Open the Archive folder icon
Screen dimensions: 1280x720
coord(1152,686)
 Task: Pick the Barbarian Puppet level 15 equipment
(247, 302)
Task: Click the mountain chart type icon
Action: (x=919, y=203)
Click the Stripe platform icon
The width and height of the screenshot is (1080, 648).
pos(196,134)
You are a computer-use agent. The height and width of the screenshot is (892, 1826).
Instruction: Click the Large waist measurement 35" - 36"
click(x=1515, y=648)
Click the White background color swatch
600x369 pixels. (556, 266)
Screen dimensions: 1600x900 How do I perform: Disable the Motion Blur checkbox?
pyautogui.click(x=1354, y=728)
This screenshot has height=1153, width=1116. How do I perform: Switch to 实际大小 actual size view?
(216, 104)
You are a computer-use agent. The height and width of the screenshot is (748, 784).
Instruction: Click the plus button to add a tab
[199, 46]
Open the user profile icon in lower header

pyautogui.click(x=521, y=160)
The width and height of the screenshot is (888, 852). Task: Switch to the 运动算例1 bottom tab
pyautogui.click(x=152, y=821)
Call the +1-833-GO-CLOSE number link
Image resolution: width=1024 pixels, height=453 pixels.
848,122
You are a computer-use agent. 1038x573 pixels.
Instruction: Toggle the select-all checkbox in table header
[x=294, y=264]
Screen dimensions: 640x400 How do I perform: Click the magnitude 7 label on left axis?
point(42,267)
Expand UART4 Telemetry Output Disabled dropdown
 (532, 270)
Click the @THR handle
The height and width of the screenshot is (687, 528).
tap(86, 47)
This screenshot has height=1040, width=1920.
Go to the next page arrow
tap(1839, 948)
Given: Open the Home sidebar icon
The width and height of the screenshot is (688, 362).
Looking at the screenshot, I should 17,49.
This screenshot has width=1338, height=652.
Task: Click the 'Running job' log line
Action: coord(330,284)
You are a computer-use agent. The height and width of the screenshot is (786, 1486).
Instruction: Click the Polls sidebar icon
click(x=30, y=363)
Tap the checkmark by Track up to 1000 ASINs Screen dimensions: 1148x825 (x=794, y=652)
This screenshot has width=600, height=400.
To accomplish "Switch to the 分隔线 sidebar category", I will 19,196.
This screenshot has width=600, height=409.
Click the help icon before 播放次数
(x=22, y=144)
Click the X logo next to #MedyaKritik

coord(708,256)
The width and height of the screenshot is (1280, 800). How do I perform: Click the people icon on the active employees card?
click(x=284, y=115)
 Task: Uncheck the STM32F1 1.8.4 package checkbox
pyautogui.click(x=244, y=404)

WHAT TO DO => Please restate the records in full, word for word.

SOLUTION FOR THIS PROBLEM =>
Open the Archive folder icon
Screen dimensions: 1280x720
coord(1152,686)
 Task: Pick the Barbarian Puppet level 15 equipment
(247, 302)
Task: Click the mountain chart type icon
Action: (x=919, y=203)
Click the Stripe platform icon
The width and height of the screenshot is (1080, 648).
pos(196,134)
You are a computer-use agent. The height and width of the screenshot is (892, 1826).
Instruction: Click the Large waist measurement 35" - 36"
click(x=1515, y=648)
Click the White background color swatch
600x369 pixels. (556, 266)
Screen dimensions: 1600x900 How do I perform: Disable the Motion Blur checkbox?
pyautogui.click(x=1354, y=728)
This screenshot has height=1153, width=1116. How do I perform: Switch to 实际大小 actual size view?
(216, 104)
You are a computer-use agent. The height and width of the screenshot is (748, 784).
Instruction: Click the plus button to add a tab
[199, 46]
Open the user profile icon in lower header

pyautogui.click(x=521, y=160)
The width and height of the screenshot is (888, 852). Task: Switch to the 运动算例1 bottom tab
pyautogui.click(x=152, y=821)
Call the +1-833-GO-CLOSE number link
Image resolution: width=1024 pixels, height=453 pixels.
848,122
You are a computer-use agent. 1038x573 pixels.
Instruction: Toggle the select-all checkbox in table header
[x=294, y=264]
Screen dimensions: 640x400 How do I perform: Click the magnitude 7 label on left axis?
point(42,267)
Expand UART4 Telemetry Output Disabled dropdown
 (532, 270)
Click the @THR handle
The height and width of the screenshot is (687, 528).
tap(86, 47)
This screenshot has height=1040, width=1920.
Go to the next page arrow
tap(1839, 948)
Given: Open the Home sidebar icon
The width and height of the screenshot is (688, 362).
Looking at the screenshot, I should 17,49.
This screenshot has width=1338, height=652.
Task: Click the 'Running job' log line
Action: coord(330,284)
You are a computer-use agent. The height and width of the screenshot is (786, 1486).
Instruction: Click the Polls sidebar icon
click(x=30, y=363)
Tap the checkmark by Track up to 1000 ASINs Screen dimensions: 1148x825 (x=794, y=652)
This screenshot has width=600, height=400.
To accomplish "Switch to the 分隔线 sidebar category", I will 19,196.
This screenshot has width=600, height=409.
Click the help icon before 播放次数
(x=22, y=144)
Click the X logo next to #MedyaKritik

coord(708,256)
The width and height of the screenshot is (1280, 800). How do I perform: Click the people icon on the active employees card?
click(x=284, y=115)
 Task: Uncheck the STM32F1 1.8.4 package checkbox
pyautogui.click(x=244, y=404)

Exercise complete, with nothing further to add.